REMOVING WOOD CHIPS FROM TAR
Separating wood chips from tar poses difficulties but this was not the only problem. The company also had to do it in a hurry, and dispose of the tar and chips in an environmentally correct way.
The problem resulted from an obsolete production facility on a site needed for a projected baseball stadium. Two huge water-sealed, telescoping tanks on the site had to be removed first—together with their 200,000 gallons (757,000 liters) of coal tar and 50,000 gallons (189,000 liters) of contaminated water.

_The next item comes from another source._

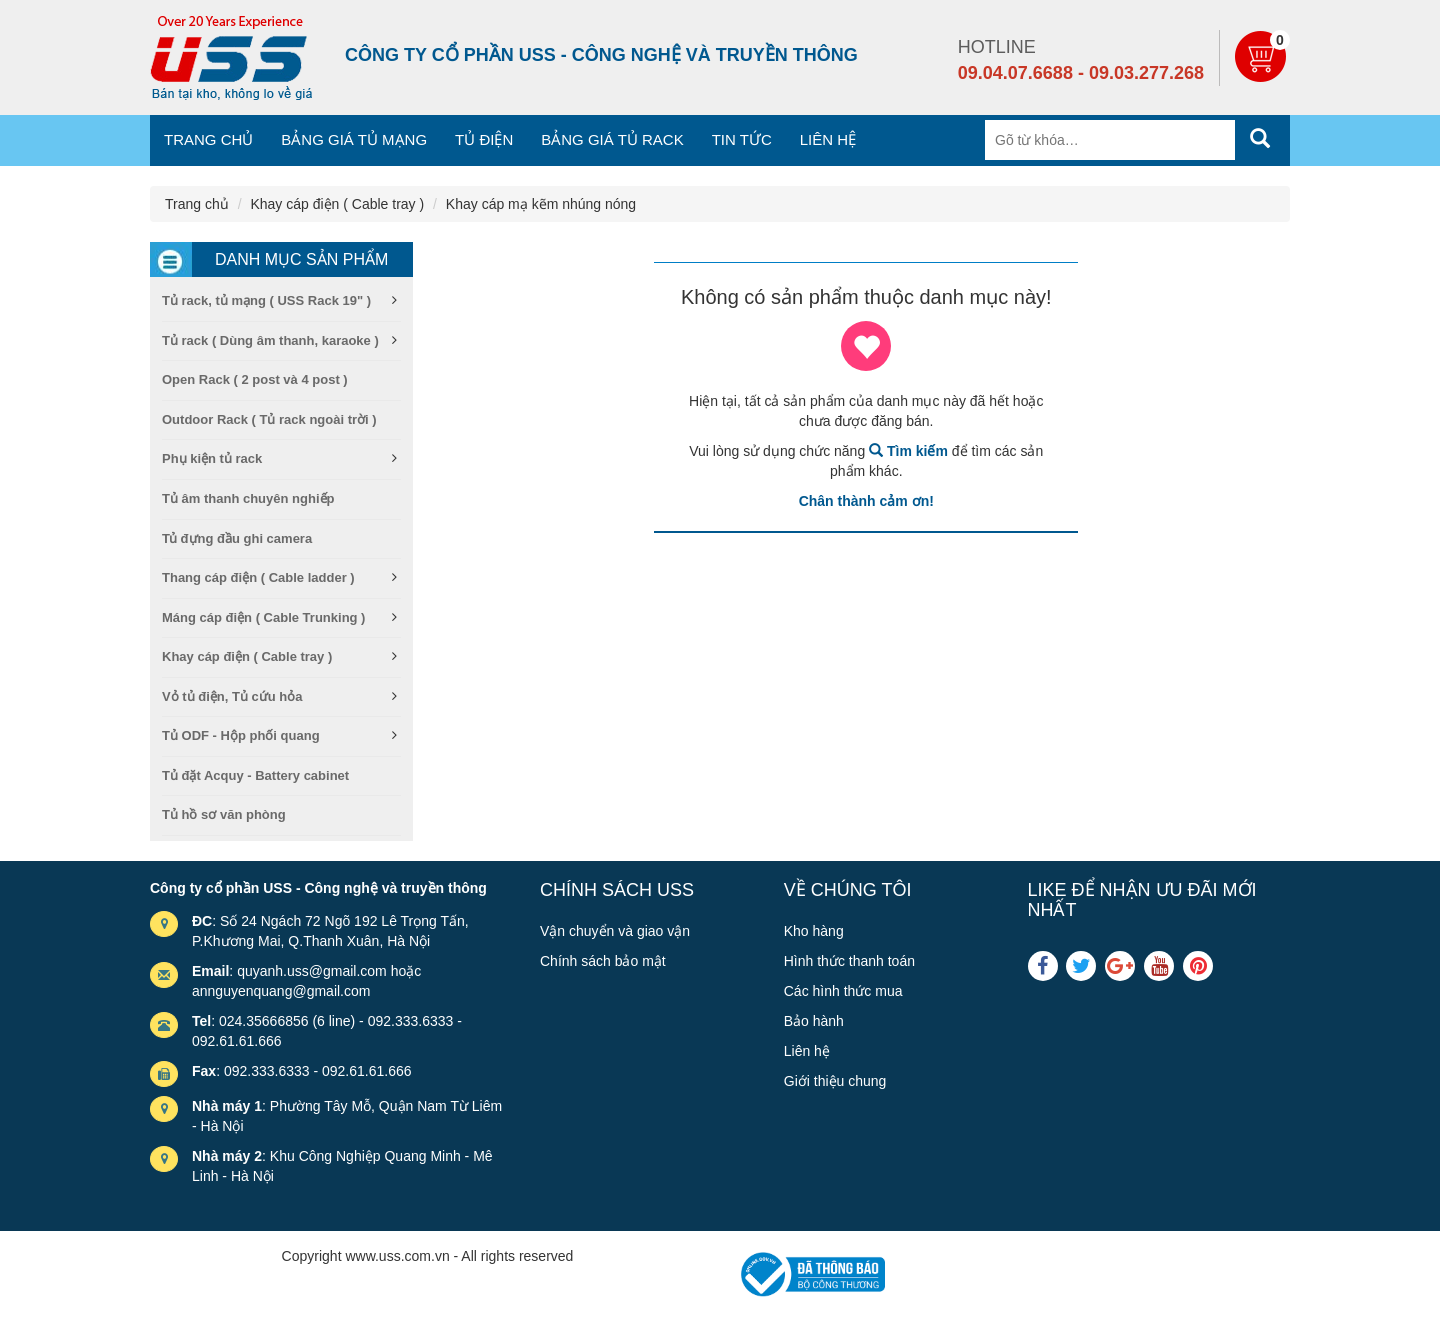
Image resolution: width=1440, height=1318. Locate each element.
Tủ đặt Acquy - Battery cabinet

First, the water was drained, purified, and released to a stream. While workers dismantled an old steel tank's wooden roof bracing, pieces of the old beams broke, dropped into the tar, and became splinters or chips as bulldozer's treads ground the wood as the bulldozer pushed the tar into a collecting pit. The company could no longer sell the tar to anyone for fuel or road use because the chips would plug burner nozzles or construction machine nozzles. Dumping would have been inappropriate not to mention the prohibitive transport and dumping costs. Time was running out for offering the cleared site to a municipality.
The company's project engineer decided on a Kason VIBROSCREEN Circular Screen Separator. Kason shipped the unit very quickly to help the company meet its deadline. Injected steam in the tar/chip mixture allowed for pumping it from the pit to the center of the separator's screen.
After passing through a 60 in. (1530 mm) diameter 30 mesh market grade screen, the tar exited through the spout. Once through the separator, the tar was fed to a storage tank for shipment to a local steam generating facility as fuel.
The chips moved across the vibrating screen surface and fell into 55-gallon (208 liter) steel drums that workers placed under the separator's solids exit spout. Trucks transported 90 drums of chips to an incinerator for disposal. Since the separation and transportation took place within 30 days, the site was cleared and sold to the city on time.
"Without this separator, we'd have been unable to get rid of the tar at a reasonable cost, in an environmentally sound manner," the engineer reported. "It sure saved us a lot of grief, and I will highly recommend this unit to any…company that has a similar condition," he added.
Screen Tips - Volume 10, Number 1 Spring 1995
When workers tried to remove wood beams from tank support structure, some of them fell into the tar, rendering it unusable for fuel or road use. Worse than this, the wood chips from the beams had to be separated from the tar before they could be properly disposed of.
A VIBROSCREEN Circular Screen Separator was brought in during a rainstorm to separate wood chips from tar after it was heated via steam injection.